私は、やっぱり、この水俣病の判断基準の在り方、特に平成二十六年の新通知と救済の在り方についてお聞きします。
公害健康被害補償法上の水俣病判断基準について、国が昭和五十二年に発出した「後天性水俣病の判断条件について」は、四肢末端の感覚障害のほか複数の症候があることを要件とするものでした。厳しい判断基準から漏れた被害者による認定訴訟が相次ぎ社会問題化したことを受け、平成七年、九五年ですね、政治的解決によってこの公害健康被害者の補償等に関する法律、いわゆる公健法で水俣病と認定されなかった被害者のうち、四肢末端の感覚障害を有する約一万二千四百人を対象に救済が行われました。
ところが、平成十六年、政治的解決に参加しなかった被害者らが提起していた関西水俣訴訟の最高裁判決において、判断基準から外れる原告について患者認定がなされたことで再びこの認定をめぐる訴訟が増加し、平成二十一年には二度目の政治的救済として議員立法による水俣病被害者特措法が成立し、新たに公健法の枠外の被害者救済が行われました。
さらに、この平成二十五年、溝口訴訟において感覚障害以外の症候の組合せがない場合であっても総合的な検討により水俣病患者と認定される余地のある旨の最高裁判決が出されると、政府はその翌年、平成二十六年三月、症候の組合せがない場合の総合的な検診の在り方を整理した通知を環境保健部長名で発出しています。これがいわゆる新通知と呼ばれています。
当然、これまでの最高裁判決を踏まえ、柔軟な判断ができるようになり、認定患者数も増えるものと期待されていましたが、実際はこの総合的検討の名の下に、むしろ基準が厳格化されました。最高裁判決を素直に解釈すれば、昭和五十二年判断基準は水俣病の患者認定には不十分な基準であるとして否定されたものと解釈できるところを、国は両判決について昭和五十二年判断基準を否定するものではないとの姿勢を崩さない姿勢を示しています。
患者認定をめぐっては今なお争いが続いていますが、昨年九月のノーモア・ミナマタ第二次訴訟大阪地裁判決では、原告百二十八名全員が水俣病患者として認定をされました。
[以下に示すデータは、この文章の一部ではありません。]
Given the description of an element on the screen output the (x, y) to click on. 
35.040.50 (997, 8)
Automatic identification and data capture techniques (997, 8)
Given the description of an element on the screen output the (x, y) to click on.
今年三月の熊本地裁判決では原告百四十四名のうち二十五名が、今年の四月の新潟地裁判決でも原告四十七名のうち二十六名が患者認定されていて、水俣病特措法がうたうあたう限りの救済が実現できていないということがこれで分かります。
日本弁護士会も、昨年十二月十四日に、水俣病認定審査業務に関する環境省の審査基準の改定並びに不知火海沿岸及び阿賀野川流域の住民を対象とした健康調査を求める意見書に続いて、今月九日に、水俣病問題についての各地での判決を受けて、水俣病被害者の早期かつ全面的な救済を求める会長声明を発表しました。その中で、公健法による水俣病被害者の救済が機能していない実情があると訴えています。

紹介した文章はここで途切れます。